Au cours d’une réunion avec Amnesty international, en juin 2012, désireux de redorer le blason de l’armée, le général al-Sissi s’était engagé à ce que les militaires ne procèdent plus à ces tests et à ce que les victimes des forces armées puissent porter plainte auprès du procureur militaire. Depuis sa nomination au poste de ministre de la Défense, il avait fait profil bas et adopté une attitude plutôt discrète.
Qui est le général al-Sissi ? Né le 19novembre 1954, Abdul Fattah al-Sisi a l’avantage d’être jeune, comparé à Hosni Moubarak, 84 ans, ou au maréchal Tantawi, 76 ans. Formé à l’Académie militaire égyptienne, ce n’est pourtant pas un combattant. Il a servi dans l’infanterie et a gravi les échelons pour devenir commandant du bataillon d’infanterie mécanisée, chef de l’information et la sécurité au secrétariat général du ministère de l’Information, ou encore attaché militaire en Arabie saoudite. Plus tard, il devait être nommé chef de cabinet puis commandant de la région militaire nord dont le quartier général se trouve à Alexandrie, puis directeur des services de renseignement et de reconnaissance militaires. Il siège au Conseil supérieur des forces armées (SCAF) dont il est l’un des plus jeunes membres, avant d’être nommé ministre de la Défense. C’était le 12 août 2012, Mohamed Morsi venait d’abroger la Constitution et de remercier le vieux général Hussein Tantawi. Al-Sissi avait prêté serment face au président.

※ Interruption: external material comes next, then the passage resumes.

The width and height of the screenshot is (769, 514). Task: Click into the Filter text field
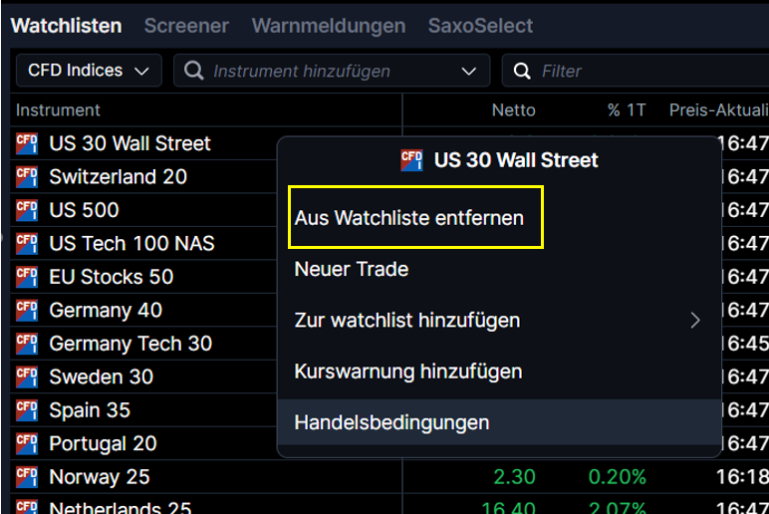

Sur le plan politique, le général al-Sissi est une personnalité difficile à cerner et controversée. Après sa nomination ministérielle, les médias égyptiens l’ont identifié comme un proche des Frères musulmans. La chaîne TV pro-armée al Faraeen et son présentateur Tawfiq Ukasha l’ont accusé d’être l’ « homme des Frères musulmans au sein du SCAF ». Sa femme porterait le niqab ou voile total. Le SCAF a démenti cette rumeur. Pour d’autres il serait seulement un « homme religieux », pour d’autres encore, un « fidèle nassérien ». Quelle est sa position vis-à-vis des États-Unis ? se sont aussi demandé les médias égyptiens. Pour le journal al-Tahrir, il aurait « des liens étroits avec les autorités américaines sur le plan militaire et diplomatique ». Ce qui ne serait pas étonnant sachant que l’armée égyptienne a depuis longtemps des liens plus qu’étroit avec les Etats-Unis. Le général al-Sissi qui a été entraîné en Grande- Bretagne en 1992, a aussi étudié en 2006 à Washington où il a assisté à de nombreuses conférences militaires. Il se serait, également, engagé dans une « coopération dans des opérations de renseignement et de stratégie ».
Le 23 juin dernier, le général Abdul-Fattah al-Sissi brisait le silence de l’armée en brandissant le spectre d’une « une division de la société dont l’aggravation est un danger pour l’État égyptien ». Il se posait en défenseur de l’unité censée transcender les divergences politiques et maintenir la cohérence du pays. « Il est de la responsabilité morale et patriotique de l’armée vis-à-vis de son peuple d’intervenir pour empêcher l’Égypte de glisser dans un tunnel obscurci par les conflits, les luttes internes, la criminalité, les accusations de trahison, les discordes sectaires et l’effondrement des institutions », déclarait-il, réaffirmant le pouvoir de l’armée. Aujourd’hui, c’est cet homme, l’ « homme de l’ultimatum à Morsi », qui est demandé par des millions d’Égyptiens. Le retour probable de l’armée au pouvoir signifiera-t-il un retour à la case départ ou une avancée de la révolution égyptienne ? À suivre.